Massimo Ferrero sta vivendo nella sua casa romana di Campo Marzio queste festività, le prime dopo otto anni senza più ricoprire la carica di presidente della Sampdoria. Insieme a lui la moglie Manuela e i figli più piccoli Rocco e Oscar. La misura restrittiva degli arresti domiciliari (nella quale si trova dal 23 dicembre, quando il Tribunale del Riesame di Catanzaro ha accolto il ricorso dei legali contro la custodia cautelare in carcere) gli impedisce qualunque contatto con l’esterno e di ricevere visite, a parte ovviamente quelle dei suoi avvocati.

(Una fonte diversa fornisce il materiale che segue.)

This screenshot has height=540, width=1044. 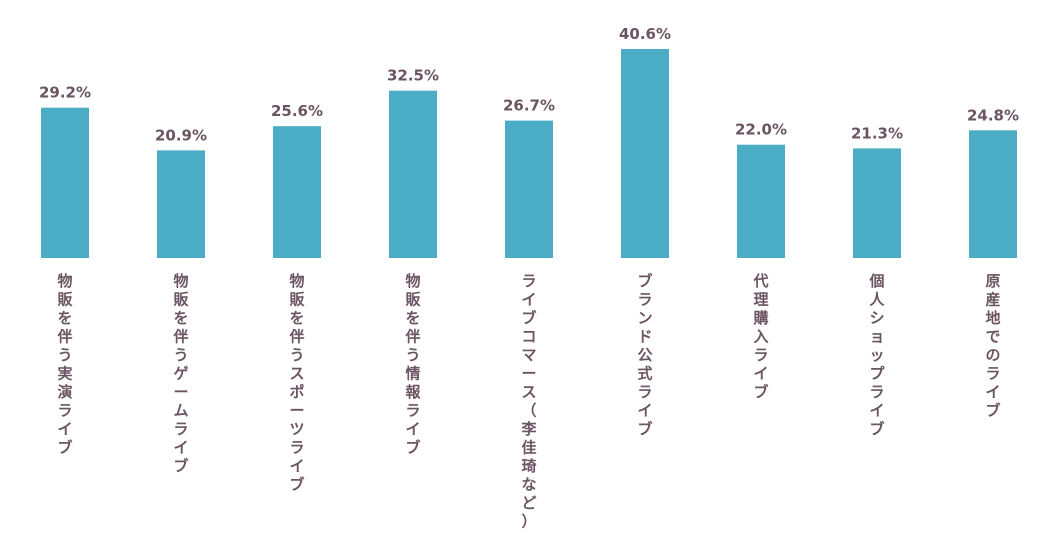 What do you see at coordinates (877, 133) in the screenshot?
I see `value-label-8: 21.3%` at bounding box center [877, 133].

E negli ultimi giorni è passata a trovarlo a casa l’avvocato Giuseppina Tenga (con ufficio nella Capitale), mentre con l’altro legale Luca Ponti (di Udine) l’imprenditore romano ha avuto frequenti contatti telefonici.

A casa, sempre attraverso i suoi avvocati oppure attraverso la lettura dei giornali, ha quindi conosciuto gli ultimi sviluppi societari della Sampdoria, inclusa la nomina del nuovo consiglio di amministrazione. Ferrero vuole sempre essere al corrente di quanto succede. La complessa vicenda giudiziaria calabrese che coinvolge quattro aziende della famiglia Ferrero nel frattempo sta andando avanti. Nei giorni scorsi il Tribunale di Cosenza ha accolto l’istanza presentata dalla Sampdoria (assistita dagli avvocati Ponti e Francesca Spadetto) per ottenere il dissequestro del conto corrente intestato al club, bloccato preventivamente nell’ambito dell’inchiesta condotta dalla Procura di Paola. Nessuna novità invece dal Tribunale fallimentare di Roma relativamente ai concordati di Eleven Finance, per il quale si attende la sentenza del giudice sull’ammissibilità o meno, e Farvem, in attesa di una nuova data per l’adunanza dei creditori.